▸ Given data:
^^^^^^^^^^^^^^^^

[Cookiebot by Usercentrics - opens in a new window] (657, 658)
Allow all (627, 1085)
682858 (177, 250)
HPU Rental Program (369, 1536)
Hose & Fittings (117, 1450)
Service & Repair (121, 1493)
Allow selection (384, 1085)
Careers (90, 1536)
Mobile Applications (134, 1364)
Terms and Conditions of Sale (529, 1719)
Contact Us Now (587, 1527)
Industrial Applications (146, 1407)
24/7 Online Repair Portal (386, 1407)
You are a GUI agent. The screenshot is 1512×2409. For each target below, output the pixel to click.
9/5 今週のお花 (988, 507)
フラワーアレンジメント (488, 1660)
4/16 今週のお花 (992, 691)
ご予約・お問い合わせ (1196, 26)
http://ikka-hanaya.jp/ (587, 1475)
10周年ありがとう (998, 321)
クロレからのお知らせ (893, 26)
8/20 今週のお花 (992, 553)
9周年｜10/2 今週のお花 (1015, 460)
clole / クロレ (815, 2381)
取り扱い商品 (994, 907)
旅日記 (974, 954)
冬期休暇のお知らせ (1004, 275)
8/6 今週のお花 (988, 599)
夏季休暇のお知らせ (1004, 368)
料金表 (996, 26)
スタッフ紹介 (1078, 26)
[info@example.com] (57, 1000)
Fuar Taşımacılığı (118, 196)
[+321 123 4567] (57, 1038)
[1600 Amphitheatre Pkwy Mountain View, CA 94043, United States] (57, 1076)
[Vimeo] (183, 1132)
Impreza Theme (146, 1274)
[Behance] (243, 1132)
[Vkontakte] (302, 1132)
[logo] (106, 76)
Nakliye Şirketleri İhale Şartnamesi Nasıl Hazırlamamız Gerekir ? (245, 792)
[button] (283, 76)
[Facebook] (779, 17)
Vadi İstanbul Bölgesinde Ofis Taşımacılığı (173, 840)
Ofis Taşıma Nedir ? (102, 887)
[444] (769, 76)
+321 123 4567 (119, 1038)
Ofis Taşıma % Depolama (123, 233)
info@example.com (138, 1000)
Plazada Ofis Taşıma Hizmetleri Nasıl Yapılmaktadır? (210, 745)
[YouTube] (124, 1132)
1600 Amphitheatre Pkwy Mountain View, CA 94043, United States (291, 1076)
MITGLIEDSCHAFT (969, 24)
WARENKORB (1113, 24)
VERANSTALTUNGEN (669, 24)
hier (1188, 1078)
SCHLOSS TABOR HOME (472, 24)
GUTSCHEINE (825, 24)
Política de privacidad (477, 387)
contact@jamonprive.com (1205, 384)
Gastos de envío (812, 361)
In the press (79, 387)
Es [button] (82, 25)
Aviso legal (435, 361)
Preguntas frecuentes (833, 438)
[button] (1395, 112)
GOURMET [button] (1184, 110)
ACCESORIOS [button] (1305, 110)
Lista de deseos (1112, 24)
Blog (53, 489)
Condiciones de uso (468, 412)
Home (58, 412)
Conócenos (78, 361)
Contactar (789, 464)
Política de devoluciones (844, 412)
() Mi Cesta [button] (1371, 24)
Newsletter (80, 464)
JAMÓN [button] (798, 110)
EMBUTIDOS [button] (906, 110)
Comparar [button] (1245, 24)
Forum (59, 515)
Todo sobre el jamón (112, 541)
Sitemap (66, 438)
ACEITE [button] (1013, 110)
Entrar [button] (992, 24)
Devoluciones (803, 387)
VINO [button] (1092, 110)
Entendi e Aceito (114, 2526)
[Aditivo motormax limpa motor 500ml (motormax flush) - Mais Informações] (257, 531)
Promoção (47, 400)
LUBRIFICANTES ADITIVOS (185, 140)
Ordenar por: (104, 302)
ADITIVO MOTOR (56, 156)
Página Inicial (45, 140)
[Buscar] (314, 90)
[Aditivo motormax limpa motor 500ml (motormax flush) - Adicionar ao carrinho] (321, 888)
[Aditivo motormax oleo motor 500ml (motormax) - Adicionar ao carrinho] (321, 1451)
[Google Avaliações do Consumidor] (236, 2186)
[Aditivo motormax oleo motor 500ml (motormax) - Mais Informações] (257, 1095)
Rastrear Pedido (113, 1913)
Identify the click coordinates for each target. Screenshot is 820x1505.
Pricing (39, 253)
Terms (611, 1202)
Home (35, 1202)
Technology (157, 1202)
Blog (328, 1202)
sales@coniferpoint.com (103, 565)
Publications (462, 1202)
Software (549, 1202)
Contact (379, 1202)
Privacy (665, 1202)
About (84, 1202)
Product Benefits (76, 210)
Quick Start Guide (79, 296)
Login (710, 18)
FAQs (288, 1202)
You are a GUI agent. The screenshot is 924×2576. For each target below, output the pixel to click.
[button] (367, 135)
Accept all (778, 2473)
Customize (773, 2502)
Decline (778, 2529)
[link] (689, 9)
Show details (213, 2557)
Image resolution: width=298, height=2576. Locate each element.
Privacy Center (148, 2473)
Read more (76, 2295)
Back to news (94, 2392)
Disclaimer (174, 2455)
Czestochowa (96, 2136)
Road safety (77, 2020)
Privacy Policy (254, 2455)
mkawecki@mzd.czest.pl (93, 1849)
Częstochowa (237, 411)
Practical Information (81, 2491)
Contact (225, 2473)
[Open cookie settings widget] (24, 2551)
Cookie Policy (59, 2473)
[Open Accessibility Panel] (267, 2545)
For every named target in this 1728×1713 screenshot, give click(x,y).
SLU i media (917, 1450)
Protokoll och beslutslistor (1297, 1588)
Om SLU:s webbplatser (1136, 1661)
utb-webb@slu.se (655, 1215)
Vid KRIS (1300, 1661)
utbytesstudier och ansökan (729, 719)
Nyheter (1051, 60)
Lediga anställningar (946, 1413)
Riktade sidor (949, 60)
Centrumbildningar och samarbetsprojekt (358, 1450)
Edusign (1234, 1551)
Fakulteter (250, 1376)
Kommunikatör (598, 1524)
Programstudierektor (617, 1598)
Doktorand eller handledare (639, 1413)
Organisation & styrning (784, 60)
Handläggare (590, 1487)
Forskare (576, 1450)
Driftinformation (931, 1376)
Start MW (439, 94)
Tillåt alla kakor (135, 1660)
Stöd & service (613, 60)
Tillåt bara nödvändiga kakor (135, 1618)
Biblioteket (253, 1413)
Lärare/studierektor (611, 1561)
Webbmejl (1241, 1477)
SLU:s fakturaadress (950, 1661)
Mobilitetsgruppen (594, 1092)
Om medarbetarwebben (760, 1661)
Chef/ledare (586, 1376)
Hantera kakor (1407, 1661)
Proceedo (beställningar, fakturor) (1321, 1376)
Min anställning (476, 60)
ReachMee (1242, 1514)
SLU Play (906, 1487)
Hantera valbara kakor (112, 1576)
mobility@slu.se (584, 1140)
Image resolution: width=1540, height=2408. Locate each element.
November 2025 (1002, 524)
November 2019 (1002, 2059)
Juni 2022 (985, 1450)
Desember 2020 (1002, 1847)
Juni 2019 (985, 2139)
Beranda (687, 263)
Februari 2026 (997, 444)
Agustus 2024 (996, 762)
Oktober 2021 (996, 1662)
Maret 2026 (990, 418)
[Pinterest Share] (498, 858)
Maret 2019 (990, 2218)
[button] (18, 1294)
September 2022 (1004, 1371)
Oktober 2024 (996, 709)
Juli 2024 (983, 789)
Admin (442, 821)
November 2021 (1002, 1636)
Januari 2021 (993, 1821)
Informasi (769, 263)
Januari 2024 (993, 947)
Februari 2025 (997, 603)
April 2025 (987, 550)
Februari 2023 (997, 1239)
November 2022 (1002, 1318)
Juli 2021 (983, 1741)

^^^^^^^^^^^^^^^^

▸ Exercise:
Return, with no change at all, every line in the entries above from the line containing "Hose & Fittings (117, 1450)" through the line containing "Industrial Applications (146, 1407)".

▸ Result of the task:
Hose & Fittings (117, 1450)
Service & Repair (121, 1493)
Allow selection (384, 1085)
Careers (90, 1536)
Mobile Applications (134, 1364)
Terms and Conditions of Sale (529, 1719)
Contact Us Now (587, 1527)
Industrial Applications (146, 1407)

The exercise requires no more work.